Could you return, unchanged and in order, every line of the records below, starting at the line that contains "Switch to the Shadow" and ending at the final line of the records, with both of those lines included?

Records from a data collection
____________

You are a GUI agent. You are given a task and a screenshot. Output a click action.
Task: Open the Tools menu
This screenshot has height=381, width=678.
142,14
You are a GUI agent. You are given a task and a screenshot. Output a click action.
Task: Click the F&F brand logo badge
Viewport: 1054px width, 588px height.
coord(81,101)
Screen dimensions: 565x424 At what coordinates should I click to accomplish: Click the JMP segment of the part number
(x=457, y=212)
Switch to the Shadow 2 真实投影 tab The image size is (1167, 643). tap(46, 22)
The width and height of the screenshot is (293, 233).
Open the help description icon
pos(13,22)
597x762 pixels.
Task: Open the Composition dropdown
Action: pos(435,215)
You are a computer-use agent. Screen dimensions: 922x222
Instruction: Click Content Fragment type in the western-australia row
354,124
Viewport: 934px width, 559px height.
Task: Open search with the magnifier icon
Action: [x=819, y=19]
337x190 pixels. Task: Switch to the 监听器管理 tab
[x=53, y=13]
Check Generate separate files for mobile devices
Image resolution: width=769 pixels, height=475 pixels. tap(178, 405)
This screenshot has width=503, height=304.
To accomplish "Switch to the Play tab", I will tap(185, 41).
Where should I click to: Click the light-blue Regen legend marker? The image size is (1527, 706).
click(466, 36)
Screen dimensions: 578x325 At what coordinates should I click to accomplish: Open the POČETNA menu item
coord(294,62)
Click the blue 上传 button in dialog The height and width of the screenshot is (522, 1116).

____________

* _Reply_:
Switch to the Shadow 2 真实投影 tab The image size is (1167, 643). tap(46, 22)
The width and height of the screenshot is (293, 233).
Open the help description icon
pos(13,22)
597x762 pixels.
Task: Open the Composition dropdown
Action: pos(435,215)
You are a computer-use agent. Screen dimensions: 922x222
Instruction: Click Content Fragment type in the western-australia row
354,124
Viewport: 934px width, 559px height.
Task: Open search with the magnifier icon
Action: [x=819, y=19]
337x190 pixels. Task: Switch to the 监听器管理 tab
[x=53, y=13]
Check Generate separate files for mobile devices
Image resolution: width=769 pixels, height=475 pixels. tap(178, 405)
This screenshot has width=503, height=304.
To accomplish "Switch to the Play tab", I will tap(185, 41).
Where should I click to: Click the light-blue Regen legend marker? The image size is (1527, 706).
click(466, 36)
Screen dimensions: 578x325 At what coordinates should I click to accomplish: Open the POČETNA menu item
coord(294,62)
Click the blue 上传 button in dialog The height and width of the screenshot is (522, 1116).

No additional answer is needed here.